Memento mori (Latin for “remember you will die”), for those that are unfamiliar, is the medieval Christian practice of reflecting on our mortality. Many cultures and religions had and have this practice. The Buddhists have Maranasati (“death awareness”) and many other paths have specific practices that include visiting and meditating in graveyards as a way of pondering their impermanence.

For the uninitiated, the function of such paths is not morbidity, although it may seem so to a culture like ours - that clothes and makes up its dead. Just to the contrary, it is about learning to fully live in the moment - to fully taste life and be here now. It can help us face the unconscious fear of dying that we carry. Ernest Becker’s The Denial Of Death is a fantastic examination of this topic.

It is important to not confuse only feeling alive on the edge of death with death awareness practices. Doing “scary shit”, “walking along skyscraper rooftops”, and “hanging off of cliffs” is not the same as “roaming around graveyards and contemplating my unavoidable fate”. Some of us do have the wounding and/or are wired in a way that makes us crave those kinds of experiences. We only feel truly alive when we hang our life in the balance. I know I did the first half of my life, and I have buried many friends who were on the same path. So do be aware of the obvious fact that to contemplate death you first have to stay alive.

The practice I recommend came from watching the AIDS epidemic that killed so many people under my care. It dawned on me one day that even though my “heart was truly opened by life’s turmoils” in your words, I was still in denial of the fact that death was also inevitable for me.
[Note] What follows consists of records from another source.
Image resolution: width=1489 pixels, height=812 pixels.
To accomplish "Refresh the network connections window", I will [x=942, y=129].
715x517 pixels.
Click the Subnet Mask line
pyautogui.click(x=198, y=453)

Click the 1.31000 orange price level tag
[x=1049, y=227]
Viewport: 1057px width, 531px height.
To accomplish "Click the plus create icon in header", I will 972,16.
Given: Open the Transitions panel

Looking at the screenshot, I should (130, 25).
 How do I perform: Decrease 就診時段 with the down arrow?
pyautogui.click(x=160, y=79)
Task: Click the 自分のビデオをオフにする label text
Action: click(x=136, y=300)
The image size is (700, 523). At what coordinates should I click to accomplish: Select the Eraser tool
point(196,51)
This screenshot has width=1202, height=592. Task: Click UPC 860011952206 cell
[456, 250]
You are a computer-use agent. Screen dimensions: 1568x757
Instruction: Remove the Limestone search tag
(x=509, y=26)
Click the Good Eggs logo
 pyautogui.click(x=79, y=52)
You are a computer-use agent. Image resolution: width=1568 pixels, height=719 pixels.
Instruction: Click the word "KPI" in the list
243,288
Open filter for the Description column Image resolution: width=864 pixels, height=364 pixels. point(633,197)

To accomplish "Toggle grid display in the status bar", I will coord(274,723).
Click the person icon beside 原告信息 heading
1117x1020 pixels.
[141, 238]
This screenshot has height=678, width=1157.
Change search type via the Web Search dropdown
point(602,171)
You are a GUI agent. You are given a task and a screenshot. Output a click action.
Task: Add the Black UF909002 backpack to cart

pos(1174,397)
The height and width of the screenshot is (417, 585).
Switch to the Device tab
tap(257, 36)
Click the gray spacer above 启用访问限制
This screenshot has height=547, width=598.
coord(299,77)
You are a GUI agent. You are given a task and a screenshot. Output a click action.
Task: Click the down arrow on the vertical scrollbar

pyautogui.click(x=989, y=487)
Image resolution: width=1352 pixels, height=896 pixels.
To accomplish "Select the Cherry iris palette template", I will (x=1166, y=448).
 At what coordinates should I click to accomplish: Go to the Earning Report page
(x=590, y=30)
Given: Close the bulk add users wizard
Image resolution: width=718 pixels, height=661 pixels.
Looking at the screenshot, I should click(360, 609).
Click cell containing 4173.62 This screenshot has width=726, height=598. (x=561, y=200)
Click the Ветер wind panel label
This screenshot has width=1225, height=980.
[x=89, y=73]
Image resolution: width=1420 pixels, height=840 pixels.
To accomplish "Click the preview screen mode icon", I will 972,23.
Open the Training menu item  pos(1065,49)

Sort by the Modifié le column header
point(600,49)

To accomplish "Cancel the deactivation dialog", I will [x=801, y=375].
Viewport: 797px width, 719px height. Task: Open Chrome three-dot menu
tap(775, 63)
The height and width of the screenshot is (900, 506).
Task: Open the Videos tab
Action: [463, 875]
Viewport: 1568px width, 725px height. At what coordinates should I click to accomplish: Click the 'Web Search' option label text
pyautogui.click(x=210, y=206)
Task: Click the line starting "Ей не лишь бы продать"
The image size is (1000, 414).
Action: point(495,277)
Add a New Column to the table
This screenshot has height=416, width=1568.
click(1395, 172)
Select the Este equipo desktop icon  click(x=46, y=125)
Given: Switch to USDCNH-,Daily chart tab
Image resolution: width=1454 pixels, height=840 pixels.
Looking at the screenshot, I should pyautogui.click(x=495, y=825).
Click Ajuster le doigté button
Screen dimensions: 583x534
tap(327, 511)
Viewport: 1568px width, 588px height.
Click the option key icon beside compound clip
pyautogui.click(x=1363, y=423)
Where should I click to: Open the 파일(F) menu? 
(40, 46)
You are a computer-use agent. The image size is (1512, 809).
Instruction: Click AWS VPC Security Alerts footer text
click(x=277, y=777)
So I would lie down and really FEEL what it would be like to be dying. I found it helpful to practice late at night and in the dark - where my ego was not as fortified. I would drop into the feeling of leaving loved ones behind, not finishing goals, not being able to do the things that I loved. It took me a while, but I finally got to drop into the anxiety, fear, and grief around it all. It was not pleasant business initially, but certainly fruitful over time.

I appreciate what you are saying about how thinking about death is not useful to you. However, you are thinking about it instead of dropping into the feeling-experience. It is about the emotional charge of the topic, not mental awareness. You seem to enjoy extreme experiences and that wiring does not necessarily make it easy to drop into one’s emotional state. It takes practice of slowing way down to even know what is going on under the surface. Read up on Ramana Maharshi’s enlightenment experience at the age of 16, when he was overcome with an intense fear of death. He surrendered into it by lying down and doing exactly what we are talking about here.

One thing that might be helpful for you is to go and volunteer at a hospice service. You can be of some service while getting a firsthand experience of what actual death and dying looks like. Maybe being around that process will open you some more. And there is always the option of going to a medical morgue where cadavers are being worked on. That definitely can break through one’s hypnosis of eternal life. Just remember, that at the end of the day - our egos are deeply fortified against such openings. It takes time and effort to slowly peel the onion layers back and drop into the unconscious fear of death and dying. You are doing pretty awesome to be paying attention to death and dying. Keep your gaze on it - regardless of the path you choose.